• Texto proporcionado:
──────
[wpdts-date-time]  

Por: Laura Mattos Ortega/ Fotos por: Ignacio Acuña

El cumbiódromo de la Vía 40 en Barranquilla se llena poco a poco de sonidos, colores y olores en la mañana de un domingo de Carnaval. El flujo de gente a las 10 de la mañana no es tanto como el del día anterior, sábado de Batalla de Flores.

Un puñado personas, que no es la misma cantidad vista en el evento pasado, se apresuran para tomar un buen puesto en el palco o las primeras sillas, pero los que van con andar relajados y moviendo sus hombros al ritmo de la música del Joe, sí se detienen a suplirse con lo necesario para aguantar el día.

Todo esto desde las 10 o antes y  hasta que el cuerpo aguante o se termine la Gran Parada.

Para gustos colores y así mismo sabores. Así se aprecia en la intersección de la carrera 48 con 67b, la calle que lleva hacia la Vía 40, en la que los vendedores se preparan para ofrecerle una variedad de productos a los carnavaleros.

El humo de los chuzos empieza a sentirse y el olor particular es sin duda potente. Algunos dirían que “olía a carnaval”, justo ahí, donde se acercan las personas a comprar frutas, agua, cerveza, arroz, pasteles, empanadas y demás.

Conseguir un puesto para vender no es tan fácil como solo colocarse en un lugar con el producto. Esto lo vivía Wilmer Valencia, un vendedor de raspao que hablaba con un policía quien le indicaba que debía moverse de su espacio pues obstaculiza el paso.

Con premura, le decía que se hiciera hacia la izquierda con otros vendedores. Oriundo de Campo de la Cruz,  Valencia lleva dos años vendiendo raspao en Barranquilla y, aunque su jornada empieza a las 9 en un día normal, comenta que en carnavales debe salir más temprano.

Mientras cuenta que sube los precios en carnaval para generar más ganancias, llega el primer carnavalero a pedirle un raspao de “full tamarindo”.

Según la revista Dinero, cerca del 13% de las ganancias del Carnaval de Barranquilla se dan por estos vendedores informales, que no están asociados con ninguna empresa mayor o con el evento en sí que se esté dando.  

Con sus raspaos de tamarindo, maracuyá, cola y limón, Wilmer calma por un rato el calor incesante que azota a los bailadores, propios y extranjeros, que disfrutan del carnaval en el cumbiódromo. Él mismo dice que celebra el carnaval, alegando que “de vez en cuando, doy una miradita”.

El policía que lo estaba moviendo no le preocupa, pues consiguió su permiso en la casa del carnaval para poder laborar con tranquilidad y evitarse inconvenientes como el de las tan conocidas empanadas.

Frente a Wilmer hay dos personajes que pasan desapercibidos y como otros del montón, de esos que inundan la vía 40 con olor a chuzo de chorizo y butifarra. Todo en su pequeño puesto no es diferente al de los demás, al menos hasta que te ofrecen que acompañes tu chuzo con “guasacaca”.
──────
• Sección de datos:
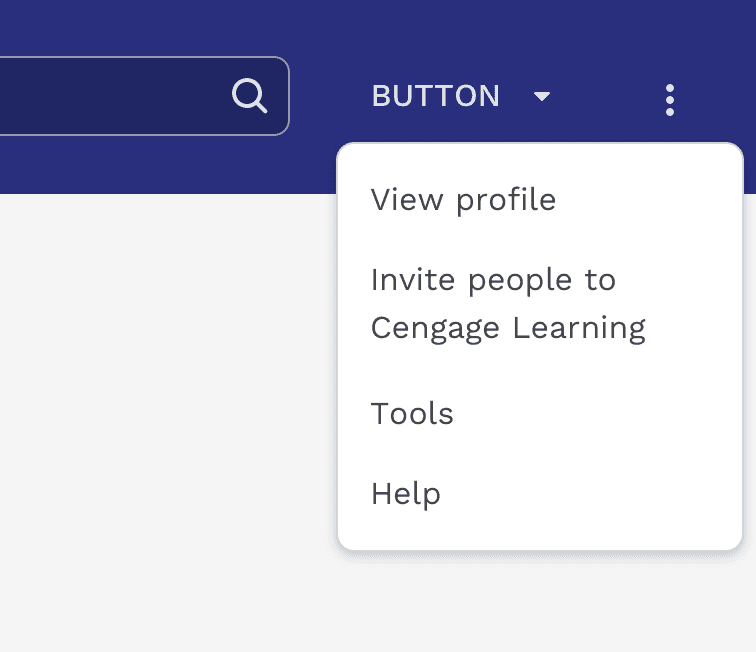
Task: Open the BUTTON dropdown
Action: pos(460,96)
──────
• Trabajo requerido:
1. Resume en menos palabras el párrafo de la crónica sobre el Carnaval que empieza con "Conseguir un puesto para vender", conservando sus datos principales.
2. Continúa la crónica sobre el Carnaval a partir de su última oración.
Los datos son un material independiente de la crónica sobre el Carnaval.

• Resultados por tarea:
1. Conseguir un puesto de venta exige más que instalarse con el producto, como le ocurría a Wilmer Valencia, vendedor de raspao, a quien un policía le indicaba que se moviera porque obstaculizaba el paso.

2.
¿Guasa qué? Eso preguntan muchos cuando se les ofrece la salsa.

Resulta que Javier Moreno es venezolano, como muchos que venden maizena, espuma y comida hoy en día en las calles de la ciudad. Este hombre en particular tiene a un grupo de personas ya interesadas en adquirir su respectivo chuzo con un nuevo elemento traído de tierras vecinas. Moreno es de Valles del Tuy en el estado de Miranda, y luego de estar en Ecuador llegó a Colombia.

“Allá las cosas están peligrosas para uno, pero aquí el ambiente es super chévere”, dice el hombre que lleva solo 18 días en Barranquilla y que además está maravillado con el carnaval. Él, un experto en gastronomía que espera encontrar una oportunidad de trabajo en tierras costeñas, es acompañado por Yusbreily, que lleva en Barranquilla dos años trabajando en el sector de la belleza.

El carnaval les presentó una oportunidad para hacerse ganancias mientras conocen y disfrutan de la fiesta de los barranquilleros.

Cuando se acercan las 11 de la mañana, al puesto de Osiris Herazo llegan un par de personas a comprar arroz con pollo y sopa de mondongo. Un menú común en los días de carnaval entre quienes desean comer algo que “les aguante pa’ rato”, y a un excelente precio.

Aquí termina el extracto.